From the line that contains "You are a GUI" to the final line of the records below, print each line exactly and leave every picture out.

--- Task data ---
· · · · ·
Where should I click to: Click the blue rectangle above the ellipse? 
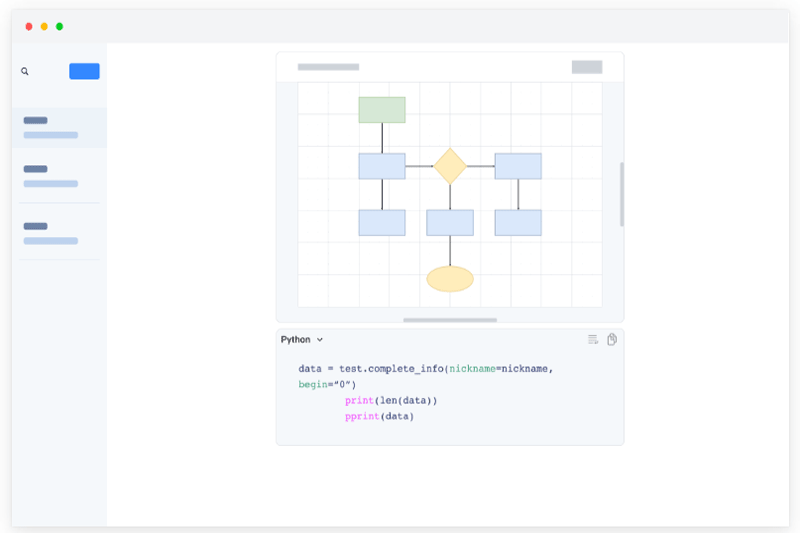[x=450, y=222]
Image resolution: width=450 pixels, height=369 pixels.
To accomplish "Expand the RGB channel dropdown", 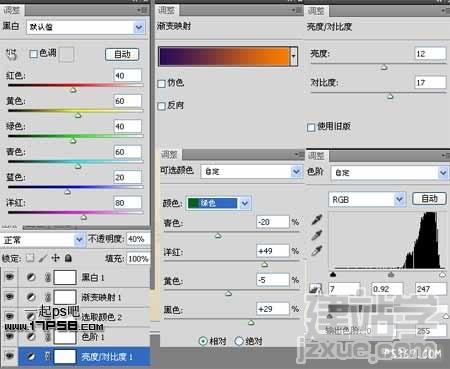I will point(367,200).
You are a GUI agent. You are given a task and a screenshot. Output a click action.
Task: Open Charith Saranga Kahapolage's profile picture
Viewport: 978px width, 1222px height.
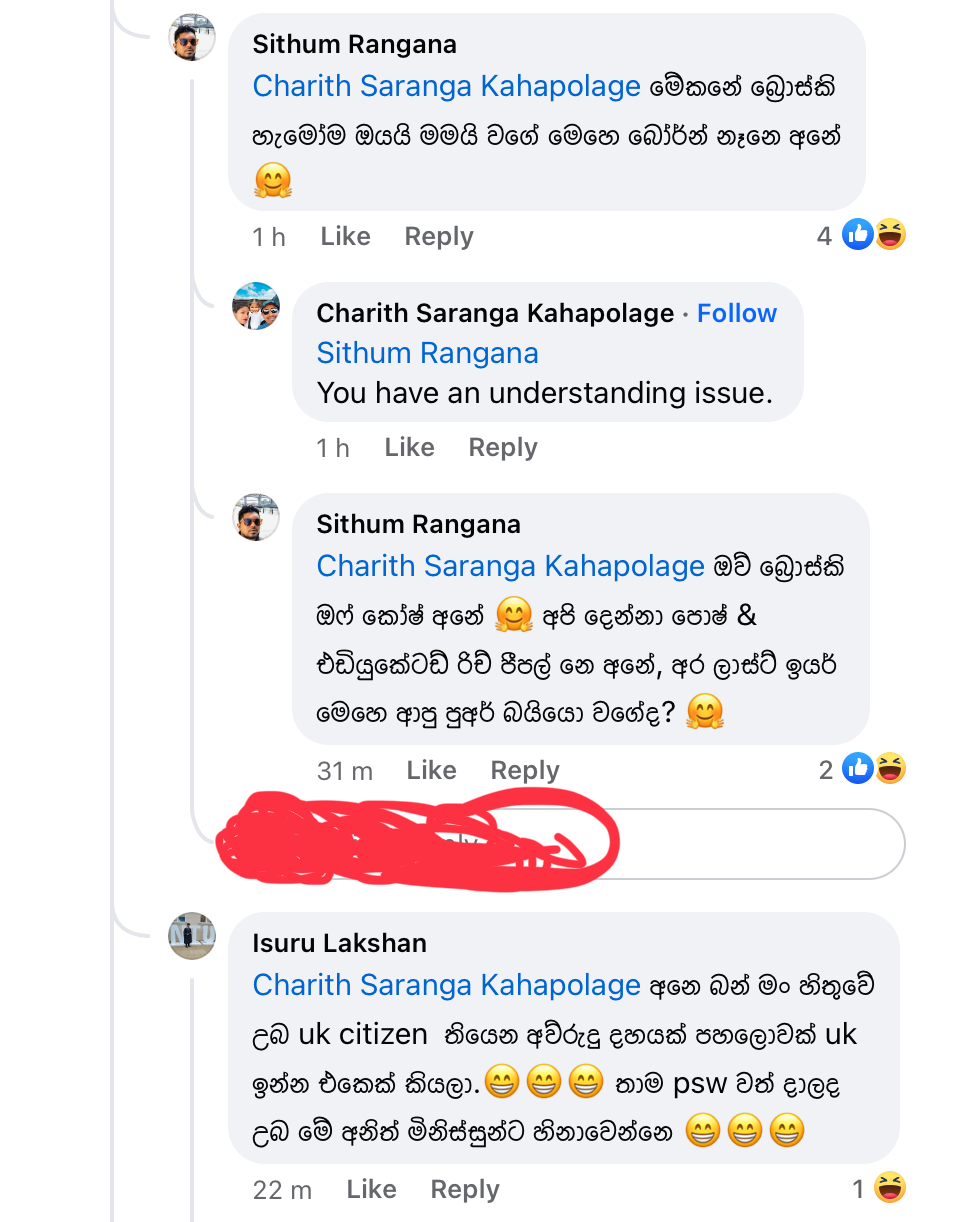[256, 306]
· · · · ·
--- Task solution ---
You are a GUI agent. You are given a task and a screenshot. Output a click action.
Task: Open Charith Saranga Kahapolage's profile picture
Viewport: 978px width, 1222px height.
[256, 306]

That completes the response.